Estou a ler Mémoires d'Outre-Tombe, de Chateaubriand, e deparei a certa altura com este parágrafo, que transcrevo: Ceux qui me traitent
d'hypocrite et d'ambitieux me connaissent peu: je ne réussirai jamais
dans le monde, précisément parce qu'il me manque une passion et un
vice, l'ambition et l'hypocrisie. La première serait tout au plus chez
moi de l'amour-propre piqué; je pourrais désirer quelquefois être
ministre ou roi pour me rire de mes ennemis; mais au bout de
vingt-quatre heures je jetterais mon portefeuille et ma couronne par
la fenêtre.
Senti-me identificado com esta passagem. Com efeito, a hipocrisia é-me extremamente difícil, sou constantemente censurado por ser demasiado franco, "desbocado" mesmo; padeço talvez de um espírito crítico demasiado afiado, e não tenho pejo de exprimir as minhas opiniões nem de desmascarar a mediocridade.
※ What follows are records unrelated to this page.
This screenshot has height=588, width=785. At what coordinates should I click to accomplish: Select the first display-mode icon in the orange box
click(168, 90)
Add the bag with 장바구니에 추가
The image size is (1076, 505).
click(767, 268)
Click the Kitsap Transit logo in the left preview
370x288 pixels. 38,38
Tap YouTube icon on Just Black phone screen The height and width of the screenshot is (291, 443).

Em relação à ambição, também me falta, pelo menos aquela que é necessária para ter sucesso (para réussir dans le monde, como diria Saint-Simon). Quando era mais jovem, e comecei a trabalhar, era muito mais ambicioso, achava que tinha capacidade para réussir dans le monde e esperava consegui-lo; mas à medida que fui conhecendo esse "mundo" (no meu caso, o dos colégios de especialidade, universidade, Ordem dos Médicos), este pareceu-me tão ridículo, afectado e medíocre (parochial é um bom adjectivo), como dizia um antigo chefe meu, tão imbuído de um espírito jesuitico-coimbrão, que cedo achei que seria inútil sequer tentar alterá-lo. Mantenho-me assim de certa forma um outsider - faço o que acho correcto, exponho as minhas opiniões sem vergonha, e contento-me com o meu trabalho que me realiza e me faz sentir bem. Lembro-me da primeira - e última - assembleia do colégio da especialidade a que assisti. Senti-me de tal forma deslocado perante o acervo de hipocrisia e politiquices ridículas que decidi nunca mais comparecer. E penso que, infelizmente, este espírito não é exclusivo da classe médica, é uma característica do provincianismo nacional, e está de tal forma arreigado que penso que não desaparecerá nas próximas gerações. Lembro-me de pensar na altura que o motivo porque estas vetustas instituições (neste caso a Ordem dos Médicos e os colégios de especialidade, mas penso que se aplica às instituições portuguesas em geral) nunca mudam é porque as únicas pessoas que têm paciência para fazer parte delas são aquelas que pensam da mesma forma, e portanto vão perpetuando o status quo. Claro que há aqui e ali um espírito mais corajoso e empreendedor, que luta contra a corrente, mas infelizmente eu não tenho a apersistência suficiente para ser um deles. Limito-me a agir na minha esfera imediata de influência, que é bem pequena, e não é com orgulho que o afirmo. De qualquer forma, acho que é melhor que nada.